Trump gets data center firms to pledge to pay for power generation

On Wednesday, the Trump administration announced that a big collection of tech firms had signed on to what it’s calling the Ratepayer Protection Pledge. By agreeing, the initial signatories—Amazon, Google, Meta, Microsoft, OpenAI, Oracle, and xAI—are saying they are going to pay for the brand new generation and transmission capacities needed for any additional data centers they construct. However the agreement has no enforcement mechanism, and it can likely run into issues with hardware supplies. It also ignores basic economics.

Aside from that, it looks as if an amazing idea.

What’s being agreed to

The agreement is sort of easy, laying out five points. The important thing ones are the primary three: that the businesses constructing data centers pledge to pay for brand spanking new generating capability, either constructing it themselves or paying for it as a part of a brand new or expanded power plant. They’ll also pay for any transmission infrastructure needed to attach their data centers and the brand new supply to the grid and can cover these costs whether or not the ability ultimately gets utilized by their facilities.

The businesses also pledge to contemplate allowing the local grid to make use of on-site backup generators to handle emergency power shortages affecting the community. They may even hire and train locally once they construct latest data centers.

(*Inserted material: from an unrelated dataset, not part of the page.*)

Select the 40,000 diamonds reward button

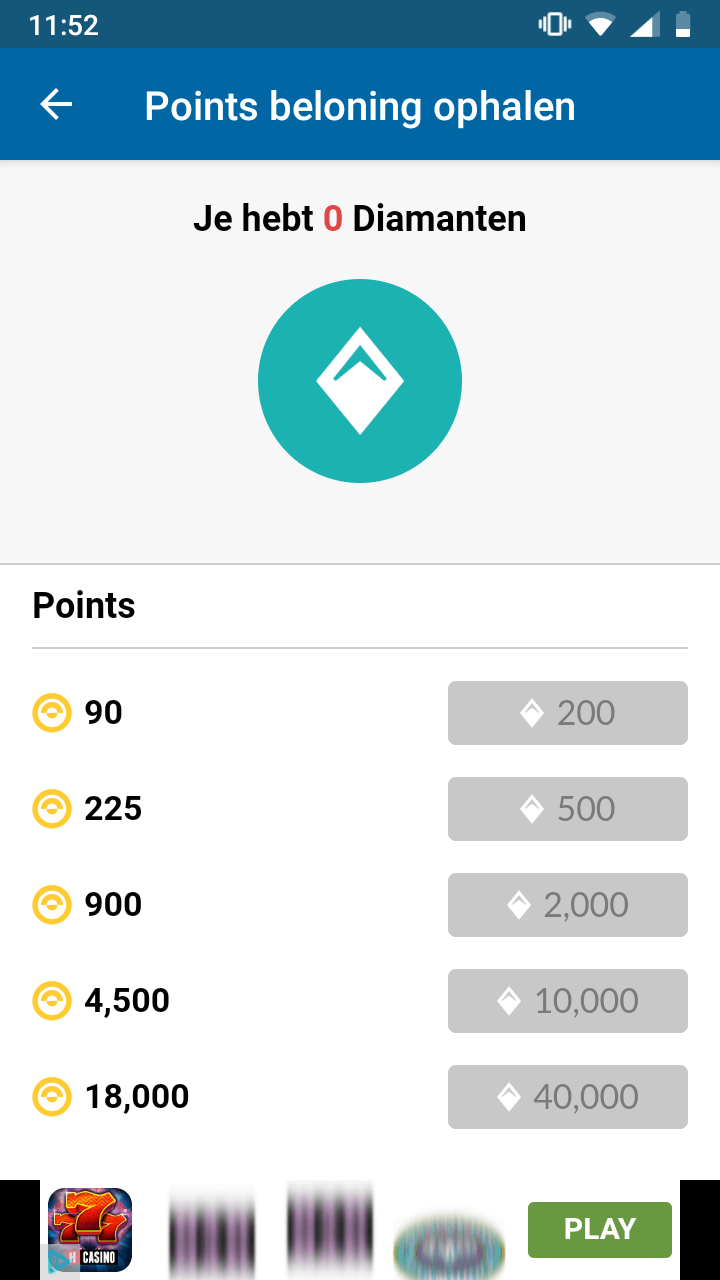(x=567, y=1097)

The agreement suggests that these guarantees will protect American consumers from price hikes on account of the expansion of knowledge centers and can one way or the other “lower electricity costs for consumers in the long run.” How that may occur will not be specified.

Also missing from the agreement is any form of enforcement mechanism. If an organization decides to disregard the agreement, the worst it’s guaranteed to suffer is bad publicity, something these firms have already got experience handling. That said, Trump has been known to resort to blatantly illegal tactics to pressure firms to adapt to his wishes, so ignoring the agreement carries risks.

That’s essential because the businesses will struggle to live as much as the agreement. (Though Google, for its part, told Ars that it has typically followed the rules as a standard a part of its process for constructing latest data centers.)